__Objective__
Turn the data from the start through the line containing "center [692, 445]." into a Markdown table with the columns Row and Line. Skip blank lines and leave the pictures out.
┌─ Available data
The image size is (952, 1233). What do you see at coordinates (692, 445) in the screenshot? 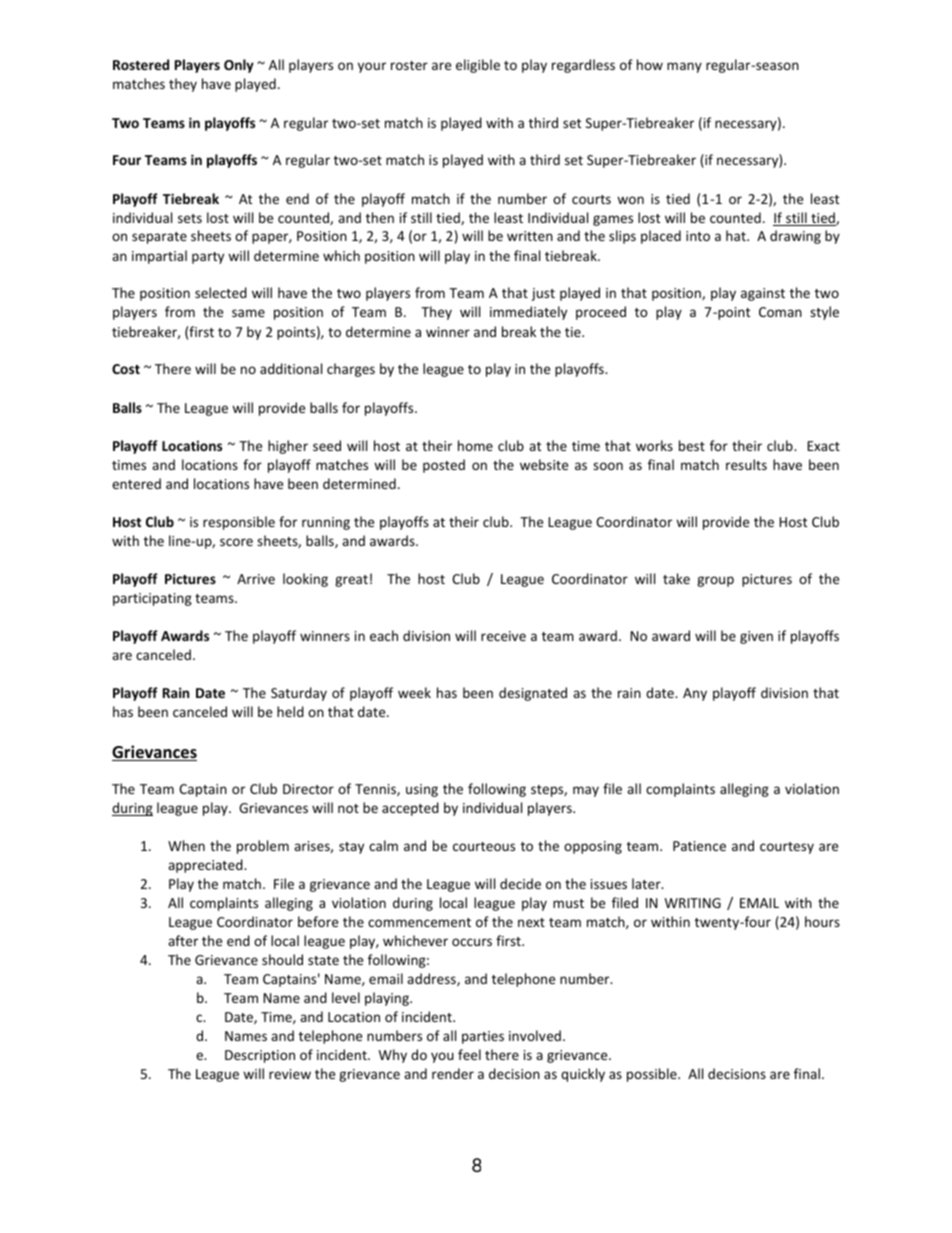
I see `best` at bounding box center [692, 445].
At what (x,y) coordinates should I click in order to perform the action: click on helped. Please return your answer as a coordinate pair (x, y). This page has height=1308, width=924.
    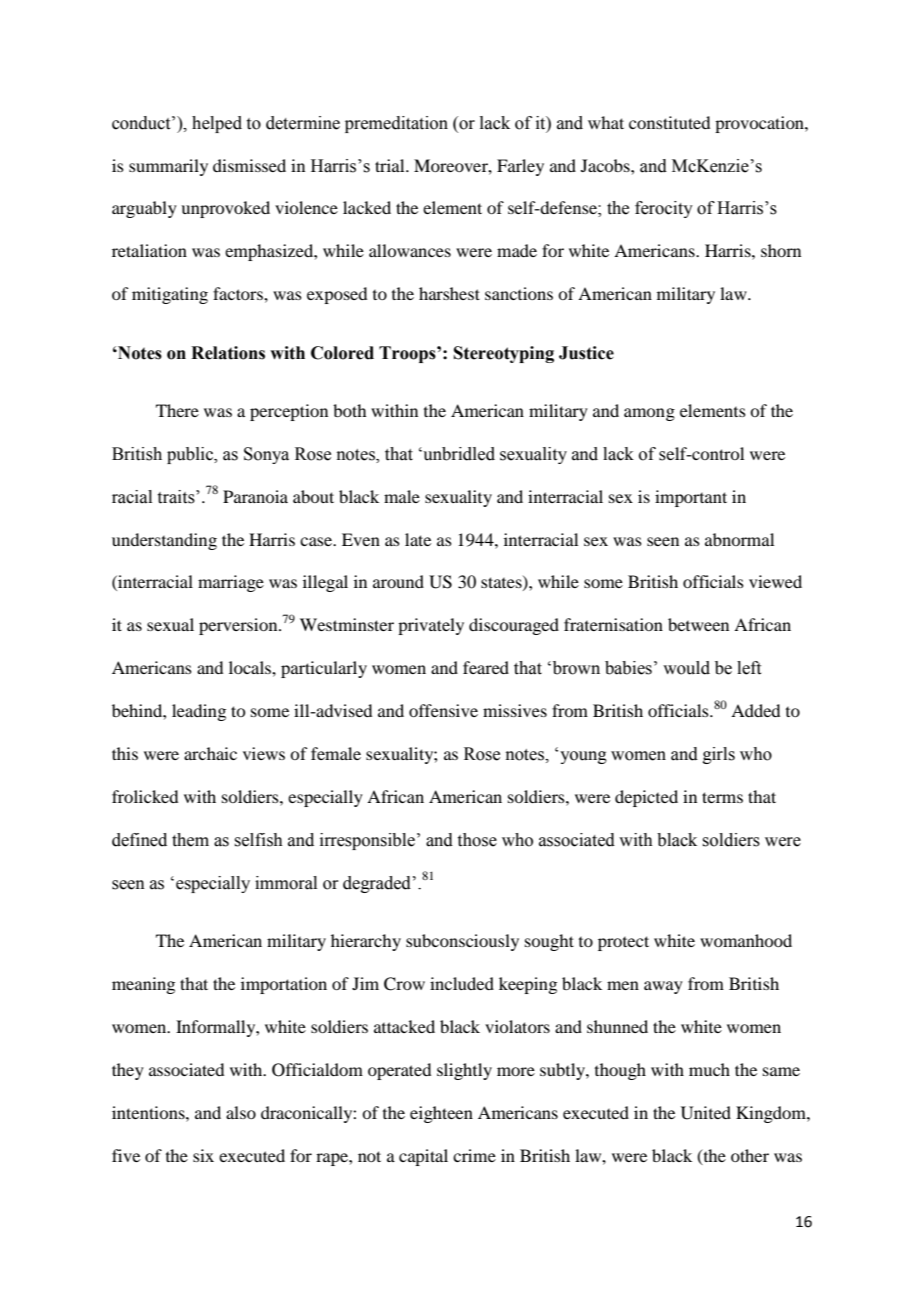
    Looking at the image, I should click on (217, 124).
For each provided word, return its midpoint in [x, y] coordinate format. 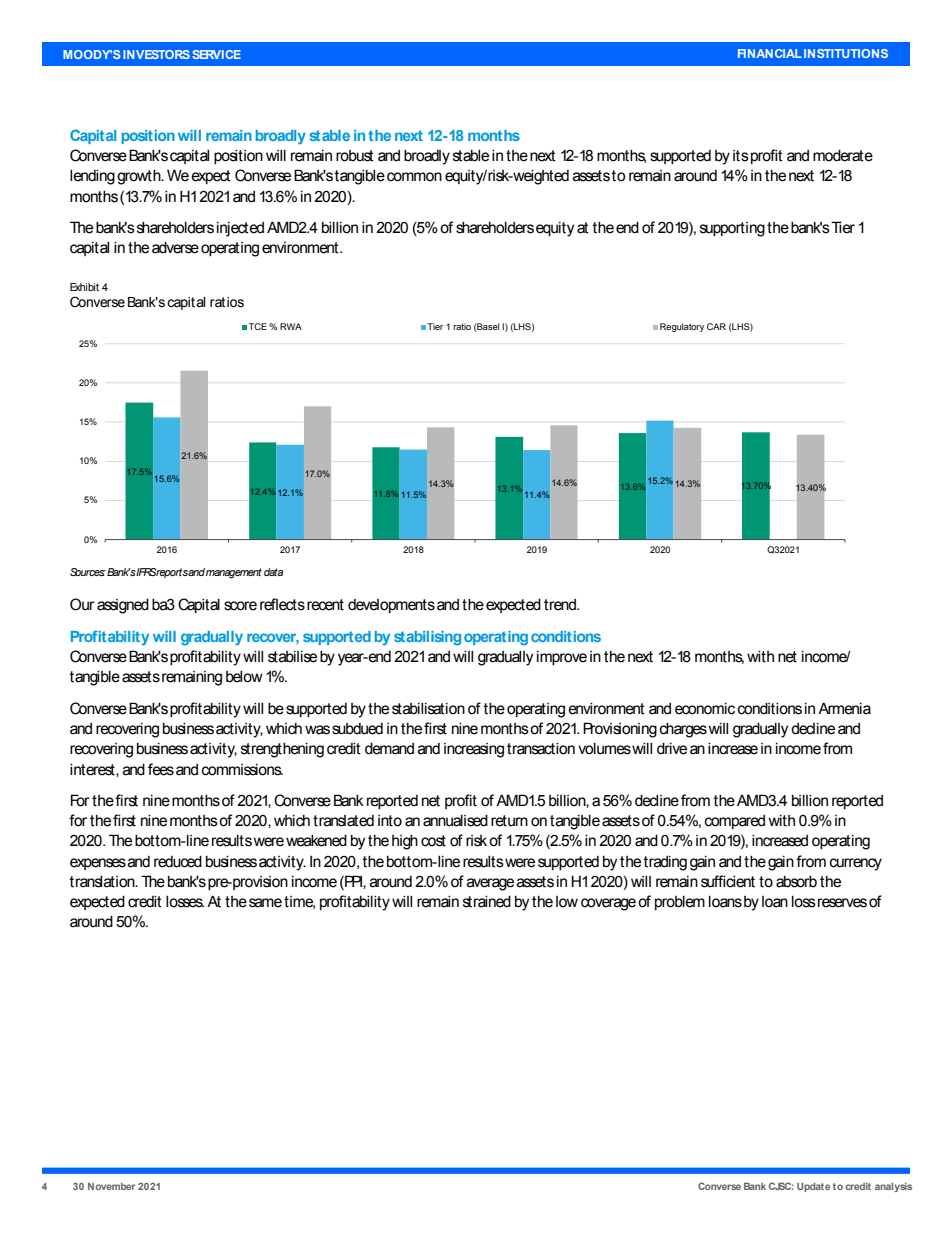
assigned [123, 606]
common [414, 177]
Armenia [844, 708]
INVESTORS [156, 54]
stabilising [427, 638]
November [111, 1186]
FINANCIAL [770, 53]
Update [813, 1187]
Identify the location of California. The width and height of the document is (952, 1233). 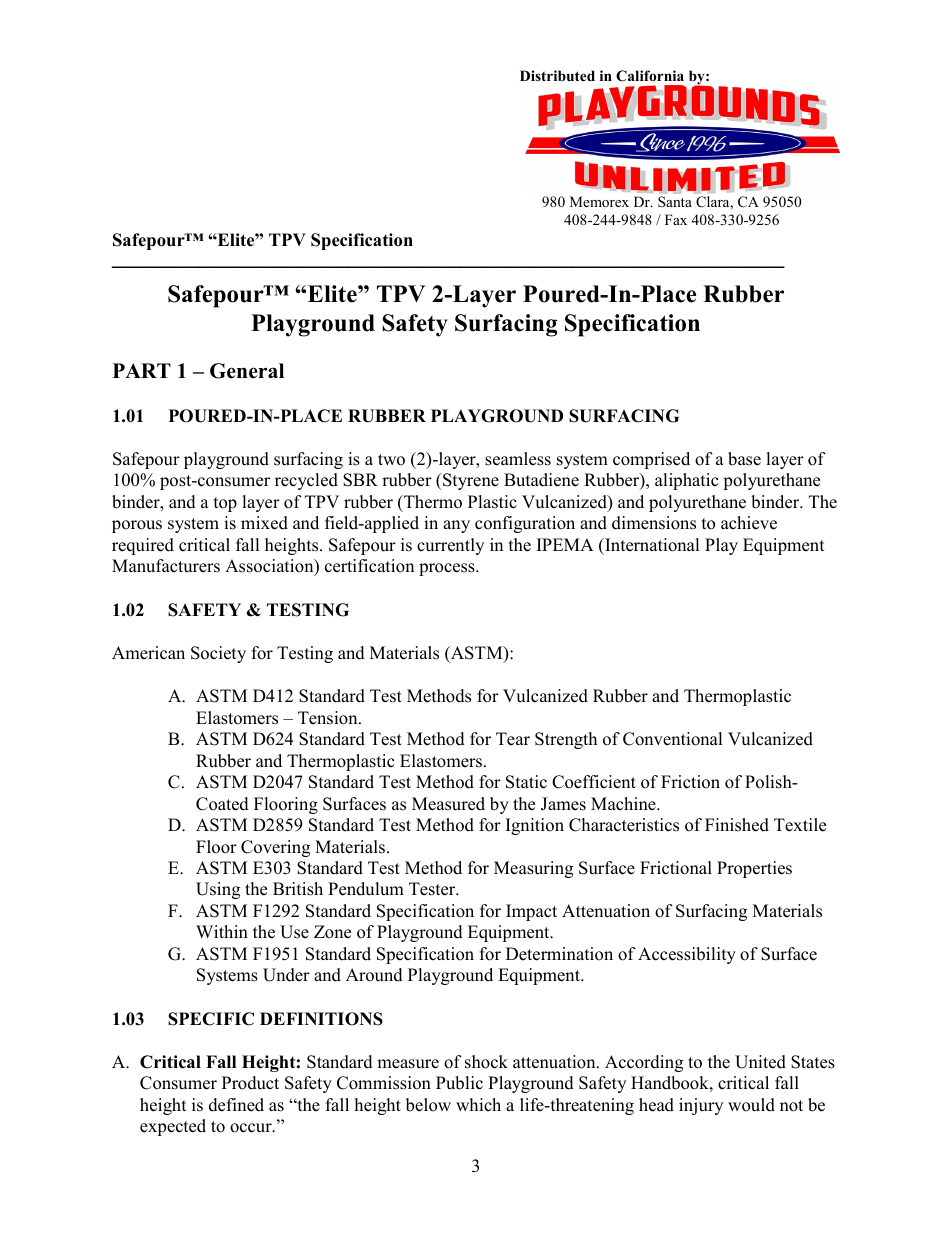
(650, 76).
└─
__Answer below__
| Row | Line |
|---|---|
| 1 | The image size is (952, 1233). What do you see at coordinates (692, 445) in the screenshot?  |
| 2 | I see `best` at bounding box center [692, 445]. |